И стала выставлять на стол из-под раскладушки большие и маленькие банки, золотистые и карминовые внутри. На раскладушке, зарывшись в одеяло, сопел Лешка, про которого тетя Фаня говорила иногда в сердцах: «Мой! Больше ничей!»
Тетя Фаня подняла к носу ложечку с вареньем и понюхала.
— Люблю Ташкент.
— Тетя Фаня. — сказала Мастура, — вы знаете, он, оказывается, еще здесь.
— Кто?
— Племянник Галины-ханум.
— Вот дурак! — Тетя Фаня вдруг насупилась. — Ты плакала?
— Нет, дождь.
— Хочешь меня послушать, — махнув ложечкой, как учебной указкой, перед ее носом, сказала тетя Фаня, — слушай, что я скажу.
Но не сразу начала, вздохнула на всю палатку.
— Слушаю, — сказала Мастура.
— Любовь? — рассердилась тетя Фаня. — Нет ее, нет! Все это на пять минут! Я знаю! Выбрось из головы! Любовь!
— Тетя Фаня!
— Это люди выдумали для самообмана, чтобы не так скучно жизнь свою тянуть. Сами знают, что обманывают себя, а мучаются. Думают, это веселее.
Она уже не сердилась, грустно и устало говорила, жалея и себя и Мастуру.
— Тетя Фаня!
— Не верь!
— Тетя Фаня!
А она вдруг рассмеялась, и долго смеялась, и легко.
— Ой! Знаешь, как я своих забывала? Умер! Он живой, а я думаю — умер. И все. Что сделаешь? Уж куда больней, а не поправишь. И надо тянуть дальше. Вот как!
Где-то в середине этого рассказа тетя Фаня опять посерьезнела, Мастура сказала испуганно:
— Я пойду.
— Сиди!.. Видишь, прекрасно существую, не хуже других… Сливу ешь! Или айву.

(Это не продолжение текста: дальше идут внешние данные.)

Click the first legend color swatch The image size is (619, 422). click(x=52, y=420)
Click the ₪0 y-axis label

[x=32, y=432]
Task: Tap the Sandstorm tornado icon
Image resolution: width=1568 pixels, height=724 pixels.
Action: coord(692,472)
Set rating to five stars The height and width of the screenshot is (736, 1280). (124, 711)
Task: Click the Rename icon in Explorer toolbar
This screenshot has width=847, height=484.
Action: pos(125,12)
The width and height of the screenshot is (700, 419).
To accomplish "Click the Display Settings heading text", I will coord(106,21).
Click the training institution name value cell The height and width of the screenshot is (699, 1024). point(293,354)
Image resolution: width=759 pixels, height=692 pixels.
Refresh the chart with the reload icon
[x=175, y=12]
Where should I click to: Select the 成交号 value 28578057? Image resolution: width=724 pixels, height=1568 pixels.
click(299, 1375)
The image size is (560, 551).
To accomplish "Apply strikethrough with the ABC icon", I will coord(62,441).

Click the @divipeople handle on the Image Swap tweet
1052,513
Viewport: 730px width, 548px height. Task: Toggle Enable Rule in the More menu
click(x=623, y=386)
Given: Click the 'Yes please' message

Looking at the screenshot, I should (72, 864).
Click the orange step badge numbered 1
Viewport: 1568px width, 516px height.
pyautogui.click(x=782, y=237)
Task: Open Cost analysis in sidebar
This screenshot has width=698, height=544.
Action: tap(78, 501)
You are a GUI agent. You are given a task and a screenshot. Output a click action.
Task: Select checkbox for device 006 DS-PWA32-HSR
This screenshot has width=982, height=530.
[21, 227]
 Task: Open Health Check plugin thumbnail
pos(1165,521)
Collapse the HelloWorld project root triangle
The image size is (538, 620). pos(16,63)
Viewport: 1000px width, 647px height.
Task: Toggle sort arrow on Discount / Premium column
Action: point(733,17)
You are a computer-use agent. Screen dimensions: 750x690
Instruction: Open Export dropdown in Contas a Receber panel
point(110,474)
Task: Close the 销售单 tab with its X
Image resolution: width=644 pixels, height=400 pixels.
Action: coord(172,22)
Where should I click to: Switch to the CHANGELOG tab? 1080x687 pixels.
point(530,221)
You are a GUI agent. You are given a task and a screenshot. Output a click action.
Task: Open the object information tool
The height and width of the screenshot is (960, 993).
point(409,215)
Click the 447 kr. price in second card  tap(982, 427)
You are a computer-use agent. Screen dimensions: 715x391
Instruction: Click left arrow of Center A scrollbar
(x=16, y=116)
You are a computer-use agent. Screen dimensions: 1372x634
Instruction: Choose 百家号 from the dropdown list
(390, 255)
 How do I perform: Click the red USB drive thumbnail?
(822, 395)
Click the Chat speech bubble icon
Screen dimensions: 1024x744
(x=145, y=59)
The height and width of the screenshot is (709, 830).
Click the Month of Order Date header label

Дурочка! — сказала тетя Фаня, вытирая розовые руки. — Поняла?
— Поняла.
— Он совсем и не симпатичный! — вскрикнула тетя Фаня, всплеснув руками.
— Совсем, — согласилась Мастура.
— Никаких глаз!
— Никаких.
— И фигуры никакой!
— Я пойду, — повторила Мастура. — Мама ждет.
Она подумала, что ужин остыл на ящике в их палатке, а мама, хоть и голодна, не будет есть без нее.
— Ах, бедная! — неподдельно пожалела ее тетя Фаня и опять вздохнула так громко, что Лешка заворочался. — Бедная ты!
— Почему?
— Да ведь ты влюбилась! Посмотри на себя! Вся красная. Вот горе-то!